Fisiopatologia da celulite
A fisiopatologia da celulite envolve processos infecciosos que ocorrem na derme profunda e no tecido subcutâneo. A seguir, apresentamos os mecanismos mais relevantes para a prática clínica:
Porta de entrada e invasão bacteriana
Micro-organismos como Streptococcus pyogenes ou Staphylococcus aureus penetram na pele por ferimentos, ulcerações, picadas ou procedimentos invasivos.
Essas bactérias liberam enzimas, como hialuronidase e estreptoquinase, que degradam componentes do tecido conjuntivo, permitindo que a infecção se espalhe rapidamente.
Resposta inflamatória local
A invasão bacteriana ativa a imunidade inata, liberando citocinas pró-inflamatórias como IL-1, IL-6 e TNF-α.
Isso resulta em vasodilatação e aumento da permeabilidade capilar, causando edema, calor e rubor característicos.
O acúmulo de leucócitos no local gera dano tecidual adicional e contribui para a dor e a inflamação.

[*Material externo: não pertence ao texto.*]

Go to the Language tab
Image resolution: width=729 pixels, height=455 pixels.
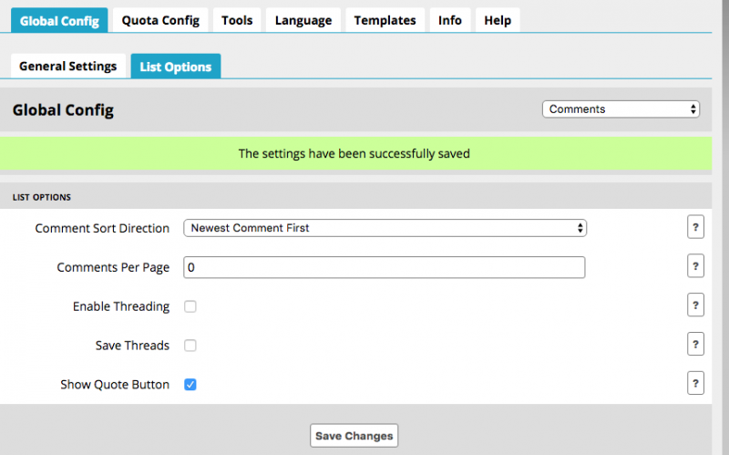(303, 20)
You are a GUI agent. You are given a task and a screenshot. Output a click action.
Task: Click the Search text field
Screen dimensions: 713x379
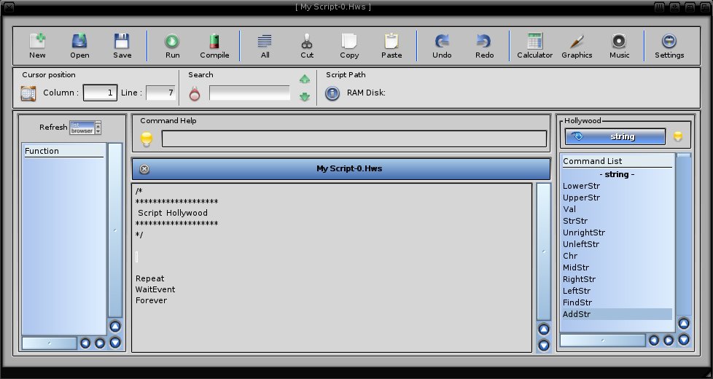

Disfunção microcirculatória
A inflamação causa compressão de vasos linfáticos e capilares, levando à estase venosa e linfática.
Isso agrava o edema e dificulta a chegada de células imunológicas e antibióticos ao local da infecção.
Progressão e disseminação
Sem tratamento, a infecção pode se expandir para tecidos adjacentes, fascia muscular (fascite necrosante) ou corrente sanguínea (sepse).
A linfangite é uma complicação comum, identificada pela presença de listras avermelhadas próximas à área afetada.